Stock markets have declined in four of the last five sessions, including a 143-point decline on Thursday. Rising fears of a recession in the United States are driving the bearish climate. The big concern is that a slowdown here could have a domino effect and spread to the global economies. Japanese markets fell on this concern and China, while still growing impressively, has downgraded its GDP growth for 2008.
The weak investor sentiment is reflected in the new-high/new-low (NHNL) ratio, a simple measure of the number of stocks touching a new 52-week high versus the number of stocks that have declined to new 52-week lows. Markets are bearish when fewer new highs are made and the NHNL ratio will tend to decline, thereby giving you a warning.
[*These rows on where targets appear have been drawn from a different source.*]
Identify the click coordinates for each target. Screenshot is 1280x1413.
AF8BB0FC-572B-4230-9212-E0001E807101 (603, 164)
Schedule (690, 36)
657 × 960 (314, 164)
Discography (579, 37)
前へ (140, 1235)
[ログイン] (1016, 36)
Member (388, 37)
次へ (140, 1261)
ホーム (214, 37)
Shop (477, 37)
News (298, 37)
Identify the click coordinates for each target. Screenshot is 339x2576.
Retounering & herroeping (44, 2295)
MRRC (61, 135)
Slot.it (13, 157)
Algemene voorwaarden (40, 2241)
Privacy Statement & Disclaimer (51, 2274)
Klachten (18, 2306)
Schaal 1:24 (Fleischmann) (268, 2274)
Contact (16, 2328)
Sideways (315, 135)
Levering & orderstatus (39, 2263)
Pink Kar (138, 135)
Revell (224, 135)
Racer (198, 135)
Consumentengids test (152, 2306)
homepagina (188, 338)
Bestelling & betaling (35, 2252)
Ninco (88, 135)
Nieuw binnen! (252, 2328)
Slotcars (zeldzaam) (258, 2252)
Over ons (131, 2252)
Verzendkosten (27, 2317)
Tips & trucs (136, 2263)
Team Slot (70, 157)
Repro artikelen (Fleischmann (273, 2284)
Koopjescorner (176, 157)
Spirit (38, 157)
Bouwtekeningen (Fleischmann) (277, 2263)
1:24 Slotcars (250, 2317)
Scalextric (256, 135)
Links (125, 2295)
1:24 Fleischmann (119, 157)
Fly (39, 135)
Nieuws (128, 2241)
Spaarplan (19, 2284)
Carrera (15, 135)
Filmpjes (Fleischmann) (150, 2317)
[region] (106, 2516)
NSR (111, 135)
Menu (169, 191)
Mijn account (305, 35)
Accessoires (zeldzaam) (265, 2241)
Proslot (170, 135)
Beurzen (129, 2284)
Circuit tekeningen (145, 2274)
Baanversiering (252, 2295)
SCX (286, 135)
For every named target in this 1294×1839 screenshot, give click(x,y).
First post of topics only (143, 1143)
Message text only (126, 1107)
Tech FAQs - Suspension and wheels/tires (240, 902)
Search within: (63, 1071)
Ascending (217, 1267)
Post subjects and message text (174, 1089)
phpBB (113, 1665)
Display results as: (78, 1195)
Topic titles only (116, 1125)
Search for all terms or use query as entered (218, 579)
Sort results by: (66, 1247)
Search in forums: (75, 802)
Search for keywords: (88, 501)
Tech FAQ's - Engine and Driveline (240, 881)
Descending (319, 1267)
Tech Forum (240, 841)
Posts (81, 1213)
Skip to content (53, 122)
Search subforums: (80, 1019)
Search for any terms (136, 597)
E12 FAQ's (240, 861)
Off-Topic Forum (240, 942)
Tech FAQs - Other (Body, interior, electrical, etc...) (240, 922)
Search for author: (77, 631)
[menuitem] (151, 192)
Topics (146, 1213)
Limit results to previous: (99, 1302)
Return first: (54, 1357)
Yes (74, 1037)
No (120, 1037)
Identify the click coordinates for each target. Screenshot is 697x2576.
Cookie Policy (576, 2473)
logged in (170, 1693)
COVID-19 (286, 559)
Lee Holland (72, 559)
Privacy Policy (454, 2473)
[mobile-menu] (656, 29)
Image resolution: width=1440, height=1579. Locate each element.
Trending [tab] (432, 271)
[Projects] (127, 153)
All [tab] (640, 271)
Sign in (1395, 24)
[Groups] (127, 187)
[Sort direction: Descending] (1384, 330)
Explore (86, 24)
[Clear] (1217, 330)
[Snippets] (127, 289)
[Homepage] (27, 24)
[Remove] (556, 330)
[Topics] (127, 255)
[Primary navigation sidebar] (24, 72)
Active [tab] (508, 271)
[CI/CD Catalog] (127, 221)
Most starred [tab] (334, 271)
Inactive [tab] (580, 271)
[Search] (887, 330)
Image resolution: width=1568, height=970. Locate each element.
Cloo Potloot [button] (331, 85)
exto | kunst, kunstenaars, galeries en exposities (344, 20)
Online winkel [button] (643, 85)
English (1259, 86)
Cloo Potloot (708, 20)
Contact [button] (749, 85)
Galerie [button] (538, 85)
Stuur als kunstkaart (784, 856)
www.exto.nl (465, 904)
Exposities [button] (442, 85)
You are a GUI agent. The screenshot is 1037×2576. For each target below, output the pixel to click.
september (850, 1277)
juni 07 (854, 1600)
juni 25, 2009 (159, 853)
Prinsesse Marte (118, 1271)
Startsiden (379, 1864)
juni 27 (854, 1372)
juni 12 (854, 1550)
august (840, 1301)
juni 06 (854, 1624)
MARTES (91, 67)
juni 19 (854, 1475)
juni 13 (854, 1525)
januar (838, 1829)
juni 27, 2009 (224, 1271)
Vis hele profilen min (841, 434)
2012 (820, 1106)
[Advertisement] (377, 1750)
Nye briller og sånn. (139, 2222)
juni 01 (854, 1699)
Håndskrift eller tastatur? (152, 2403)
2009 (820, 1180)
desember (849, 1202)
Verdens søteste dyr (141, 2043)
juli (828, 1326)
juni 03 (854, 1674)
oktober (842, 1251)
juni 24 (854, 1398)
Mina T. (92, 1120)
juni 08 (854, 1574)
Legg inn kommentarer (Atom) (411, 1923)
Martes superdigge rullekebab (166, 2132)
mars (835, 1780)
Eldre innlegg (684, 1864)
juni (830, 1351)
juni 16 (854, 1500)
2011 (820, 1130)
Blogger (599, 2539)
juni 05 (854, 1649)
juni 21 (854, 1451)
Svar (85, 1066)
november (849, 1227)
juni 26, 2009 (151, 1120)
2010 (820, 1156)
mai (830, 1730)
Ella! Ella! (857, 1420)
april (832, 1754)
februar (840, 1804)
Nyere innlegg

This is what we are seeing at this juncture and it has been a warning for some time now.
On the big board, the NHNL on the New York Stock Exchange (NYSE) continues to be largely neutral and a warning flag, with readings below the bullish 70% level. After an extended period of bearish sub-20% readings, investor sentiment on the NYSE has improved over the last several weeks, but there have only been two readings above the bullish 70% level since November 1, 2007, and this is not supportive of any sustainable market gains until we see improvement with investor sentiment.
On the technology front, we are seeing a similar situation, as the NHNL ratio on the NASDAQ has also seen some improvement, but there has not seen a bullish reading since October 11, 2007, over four months back. Investor sentiment towards the technology sector has been bearish 70% of the time, going back nearly seven weeks, and the near-term trend is down. Again, don’t expect to see improvement in technology unless investor sentiment improves and buying materializes.
My advice to you now is to hang tight and avoid making any major trades unless you have a stomach for risk and the possibility of losing major capital.